[[ PROVIDED MATERIAL, beginning ]]

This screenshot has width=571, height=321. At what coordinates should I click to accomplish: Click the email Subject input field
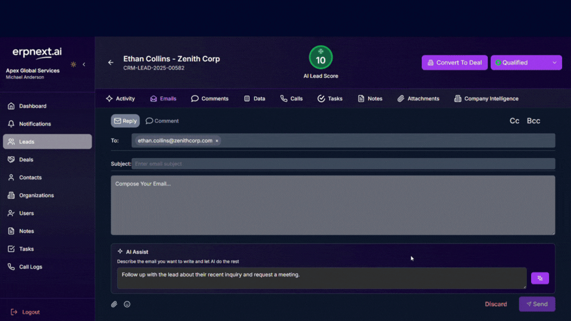[343, 163]
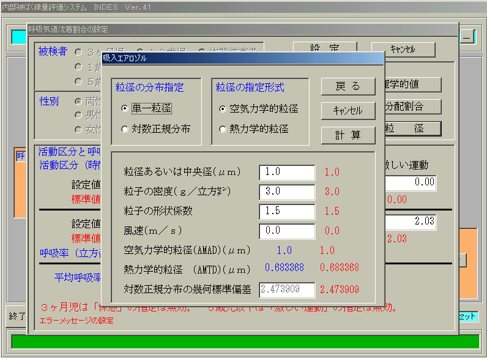487x358 pixels.
Task: Click the 粒子の密度 input field
Action: tap(287, 192)
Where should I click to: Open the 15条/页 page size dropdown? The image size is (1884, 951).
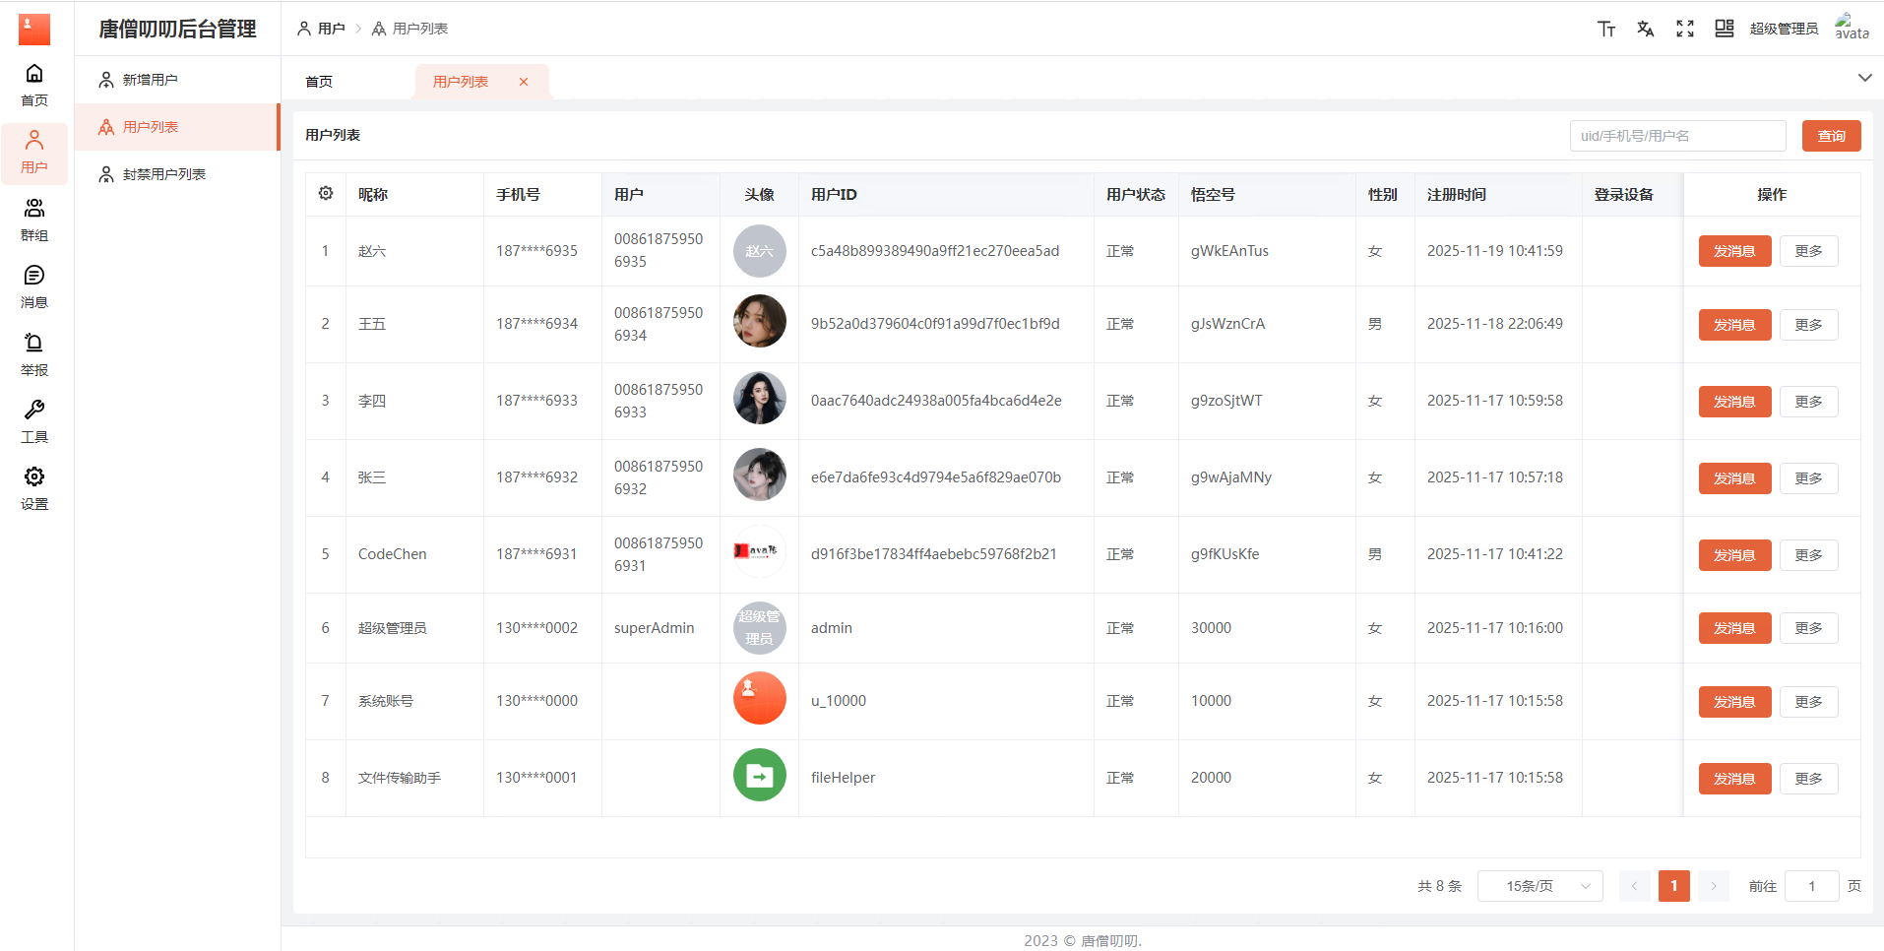1539,886

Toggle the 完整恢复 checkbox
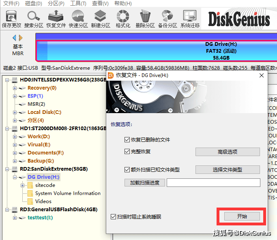pos(127,152)
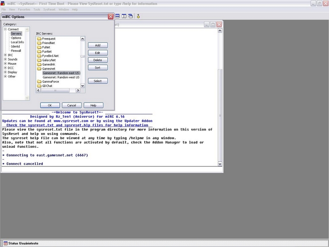329x247 pixels.
Task: Open the Favorites menu
Action: 24,9

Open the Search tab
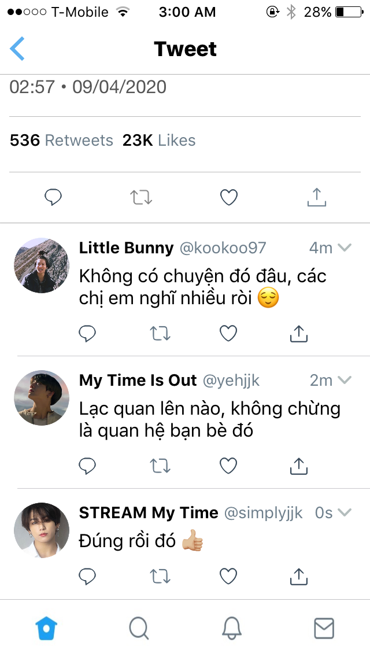(139, 629)
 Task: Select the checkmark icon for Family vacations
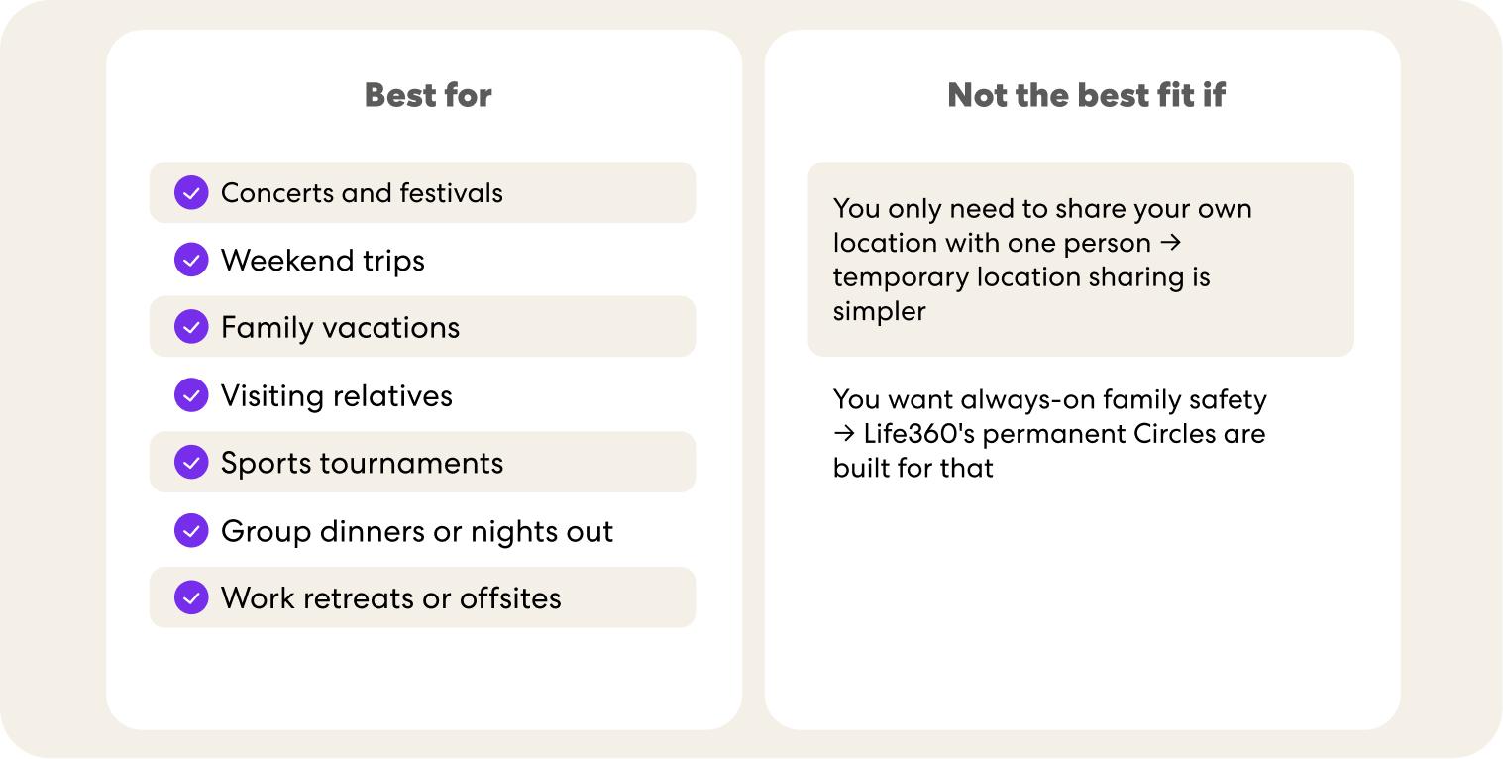[x=191, y=327]
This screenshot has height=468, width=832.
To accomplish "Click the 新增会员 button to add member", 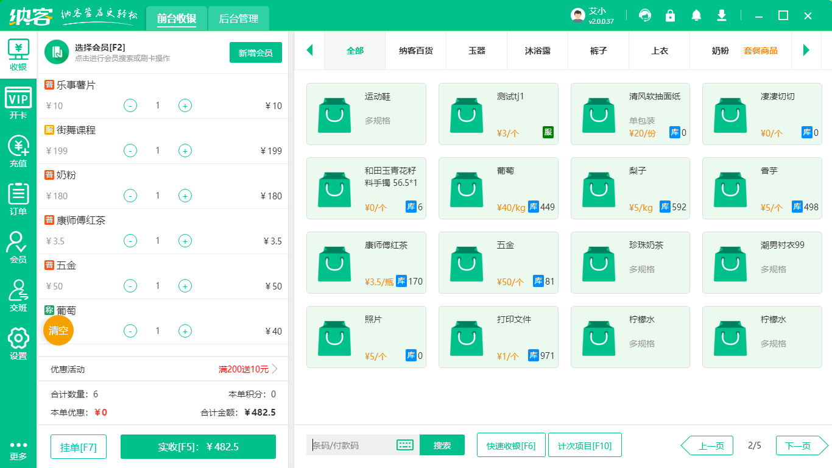I will 255,53.
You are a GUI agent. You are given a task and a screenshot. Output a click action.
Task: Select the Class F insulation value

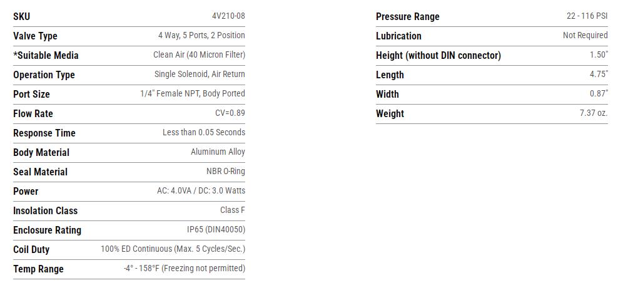pos(232,210)
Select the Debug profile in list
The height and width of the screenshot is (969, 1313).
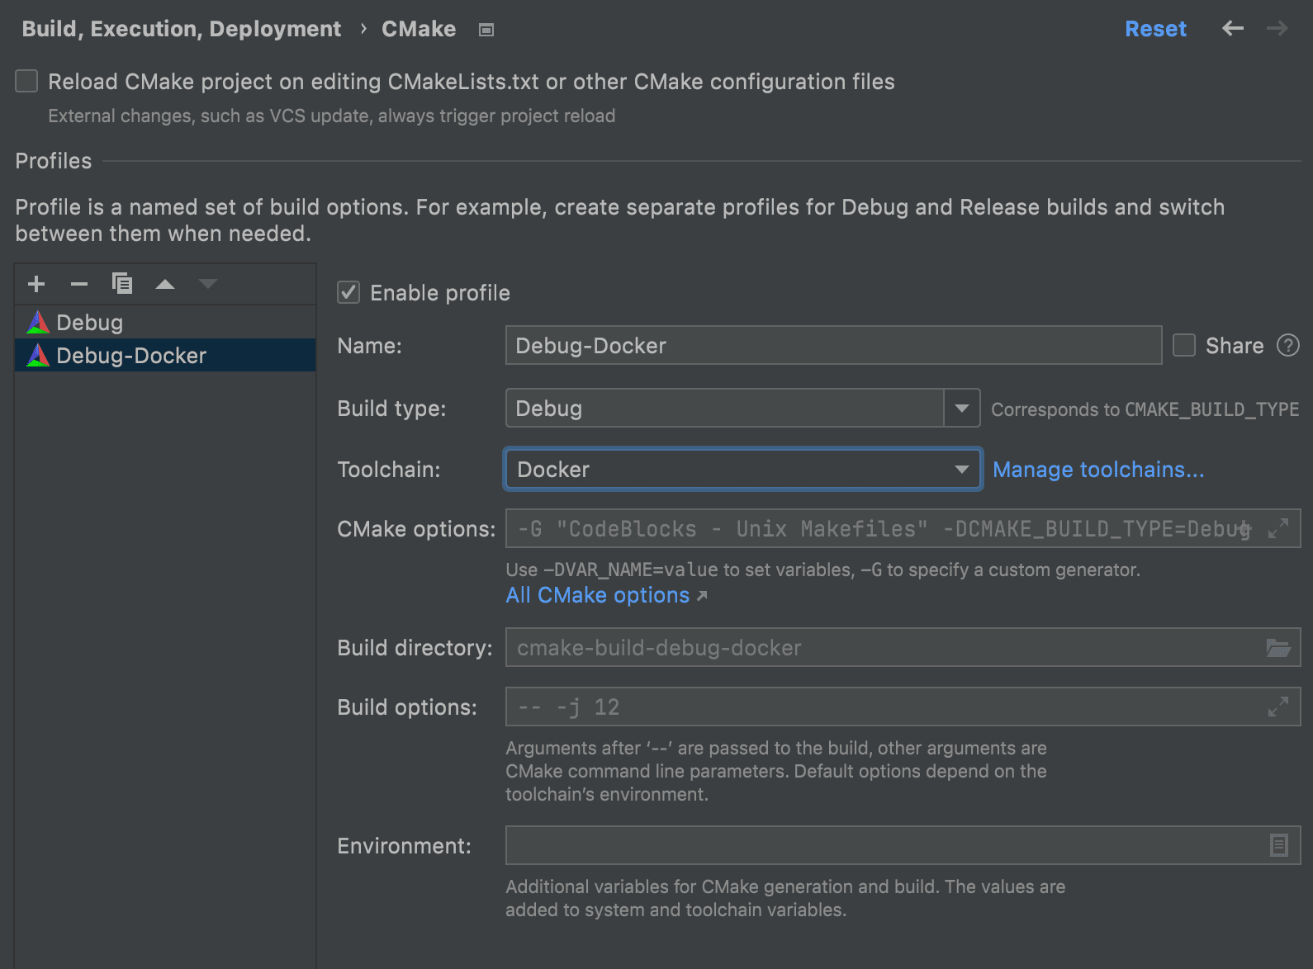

[[ PROVIDED MATERIAL, end ]]

> [ASSIGNED TASK]:
For the entries above, the output must hold exactly the lines from the one with "Select the Debug profile in list" through the last line, both included, and no pictures.

> [COMPLETED EXERCISE]:
Select the Debug profile in list
The height and width of the screenshot is (969, 1313).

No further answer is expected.